WHAT THIS TASK INVOLVES = Skip every picture, and output exactly the lines starting at the one with "Where should I click to: Go" and running through the last line of the material below.

SUPPLIED MATERIAL =

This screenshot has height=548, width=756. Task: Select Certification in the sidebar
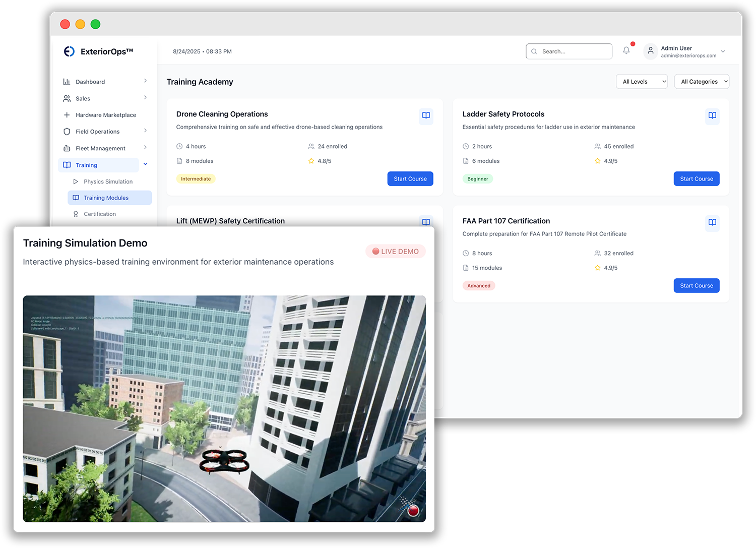point(100,214)
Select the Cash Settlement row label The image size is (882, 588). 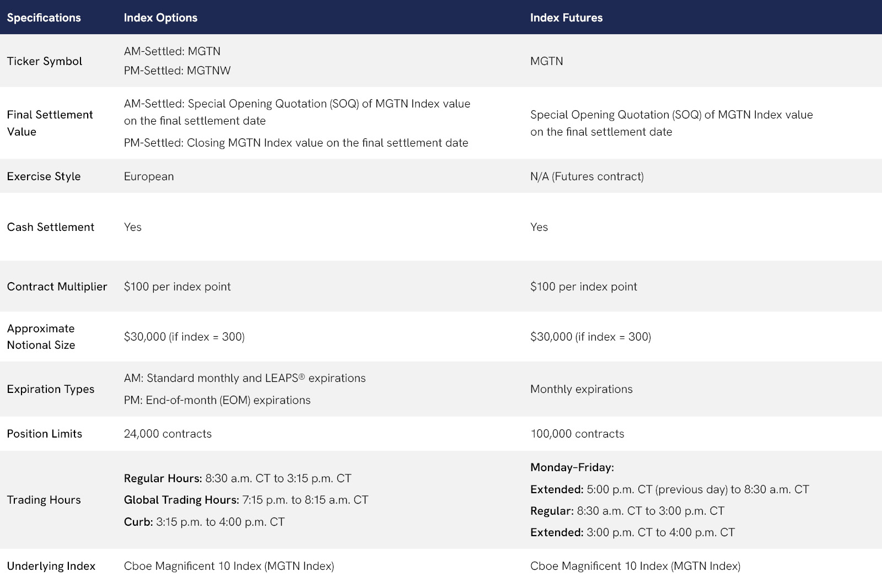click(x=50, y=227)
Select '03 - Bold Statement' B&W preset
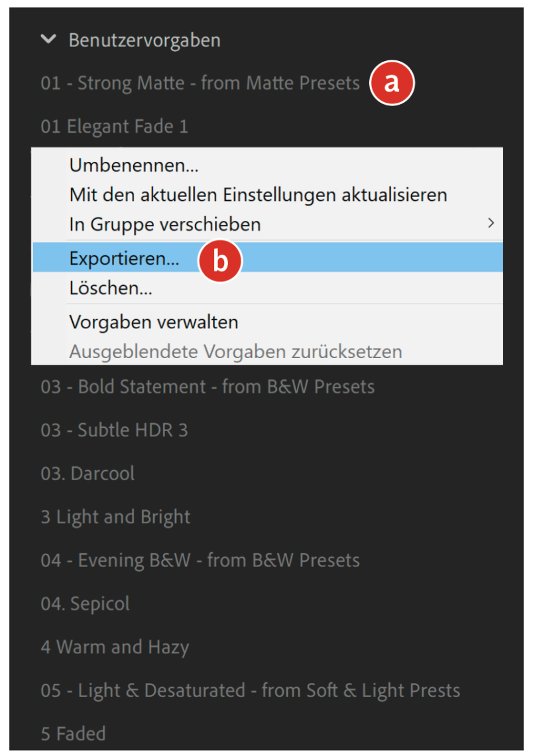This screenshot has width=533, height=756. coord(207,387)
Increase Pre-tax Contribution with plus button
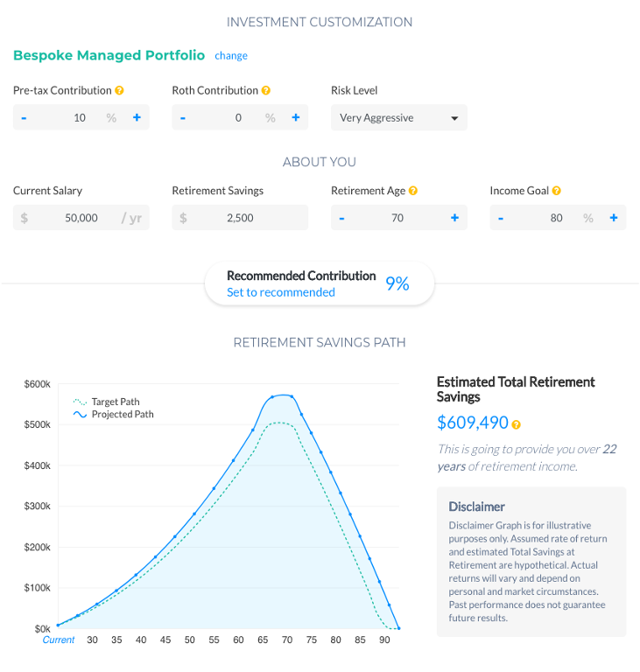The width and height of the screenshot is (640, 672). pos(137,117)
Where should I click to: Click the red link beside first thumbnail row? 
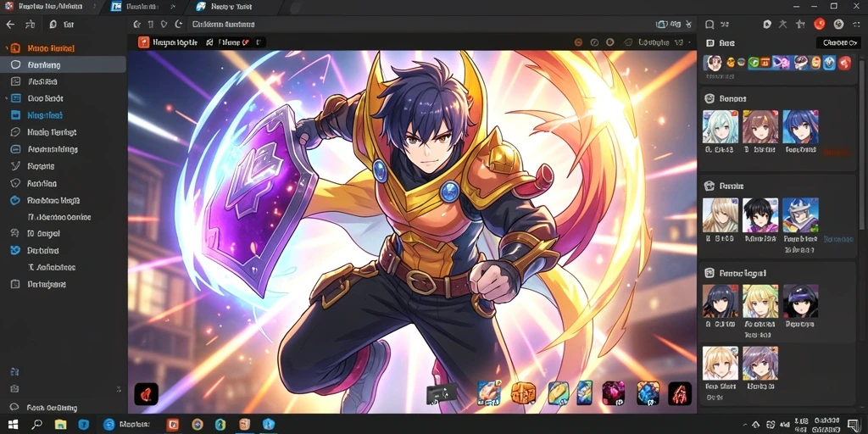click(834, 151)
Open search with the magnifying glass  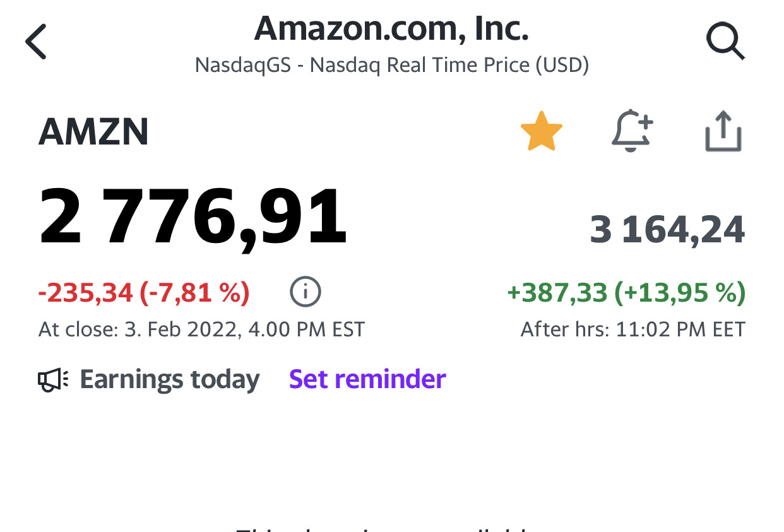coord(725,42)
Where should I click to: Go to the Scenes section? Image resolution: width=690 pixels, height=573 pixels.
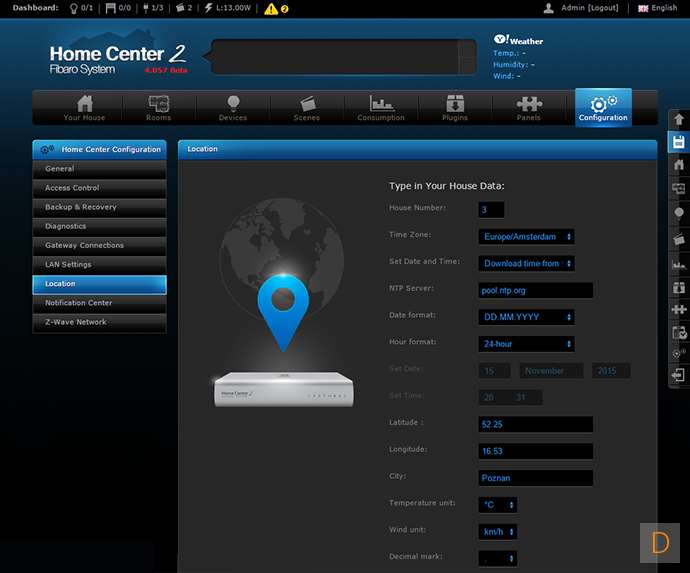click(x=307, y=108)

FINAL ANSWER =
Where should I click to: Go to the Scenes section? Image resolution: width=690 pixels, height=573 pixels.
click(x=307, y=108)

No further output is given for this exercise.